For cancers of the colon, you may undergo a colectomy—a procedure that removes the cancer cells and part or all of the colon. When possible, a colectomy is done with laparoscopic or robotic surgery, which involves several small incisions in your abdomen. Your surgeon will pass a tiny video camera through one incision and special surgical tools through the other incisions.
The benefit of laparoscopic and robotic surgery is that smaller incisions generally mean:
- earlier return of bowel function
- faster recovery
- decreased blood loss
- reduced post-operative pain
- shorter hospital stay
The type of operation you undergo is largely dependent on your individual factors. Those who have had extensive abdominal procedures before, or those who have large tumors, may not be candidates for minimally invasive surgery. Your operation may also begin as a laparoscopic or robotic colectomy, but progress to an open procedure if deemed necessary by your surgeon.

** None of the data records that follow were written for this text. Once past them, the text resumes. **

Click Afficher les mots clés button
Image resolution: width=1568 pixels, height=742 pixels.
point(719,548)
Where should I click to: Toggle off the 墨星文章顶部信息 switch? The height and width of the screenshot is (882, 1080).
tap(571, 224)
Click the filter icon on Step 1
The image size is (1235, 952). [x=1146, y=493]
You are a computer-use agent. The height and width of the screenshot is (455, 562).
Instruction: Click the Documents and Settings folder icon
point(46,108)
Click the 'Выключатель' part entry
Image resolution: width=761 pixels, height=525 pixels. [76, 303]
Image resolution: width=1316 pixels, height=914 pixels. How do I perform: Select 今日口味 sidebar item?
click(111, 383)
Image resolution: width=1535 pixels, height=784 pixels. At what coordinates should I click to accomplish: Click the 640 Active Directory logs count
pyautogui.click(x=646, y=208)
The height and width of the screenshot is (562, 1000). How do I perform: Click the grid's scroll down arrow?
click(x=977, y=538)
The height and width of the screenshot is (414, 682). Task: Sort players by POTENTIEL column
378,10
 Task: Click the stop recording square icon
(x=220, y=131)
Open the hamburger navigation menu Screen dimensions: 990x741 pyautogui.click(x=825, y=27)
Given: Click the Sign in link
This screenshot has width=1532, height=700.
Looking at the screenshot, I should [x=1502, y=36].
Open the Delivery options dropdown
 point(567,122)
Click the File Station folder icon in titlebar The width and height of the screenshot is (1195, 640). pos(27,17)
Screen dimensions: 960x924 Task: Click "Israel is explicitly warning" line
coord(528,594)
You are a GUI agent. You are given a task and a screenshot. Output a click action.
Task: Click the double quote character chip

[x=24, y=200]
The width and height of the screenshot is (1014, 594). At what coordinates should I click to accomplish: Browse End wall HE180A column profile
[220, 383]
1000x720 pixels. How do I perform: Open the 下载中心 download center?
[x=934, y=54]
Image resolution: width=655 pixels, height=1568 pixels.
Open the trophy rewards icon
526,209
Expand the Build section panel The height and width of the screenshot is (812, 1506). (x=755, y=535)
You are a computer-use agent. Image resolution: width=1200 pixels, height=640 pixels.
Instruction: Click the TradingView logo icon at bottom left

Benefits of Robotic Surgery
With robotic surgery, colorectal surgeons benefit from improved 3D visualization and maneuverability within difficult-to-access pelvic spaces. Robotic surgery offers surgeons a high degree of precision, control, and dexterity.
In addition, the enhanced magnification helps surgeons minimize trauma to important nerves and vessels, thereby preserving important biological functions such as urination and sex, which are essential for quality of life.
Once the colon has been repaired or removed, your surgeon will reconnect your digestive system to allow your body to expel waste. There are different ways to do this.
Your surgeon may be able to stitch up the remaining portions of the colon so that stool is eliminated from your body as it was before the surgery.
If the colon and rectum are both removed, your surgeon may use a portion of your small intestine to create a pouch that is attached to your anus. This allows you to expel waste normally, though you may have several watery bowel movements a day.
Your surgeon may attach your colon or small intestine to an opening created in your abdomen called a stoma. If the colon is attached to the stoma, it is called a colostomy. If the small intestine is attached to the stoma, it is called an ileostomy. However, this situation is usually not permanent. Once you have recovered, another operation (known as a colostomy reversal or ileostomy reversal) can be done to put the ends of the colon back together or to attach the intestine to the colon. Sometimes the colostomy or ileostomy may need to be permanent.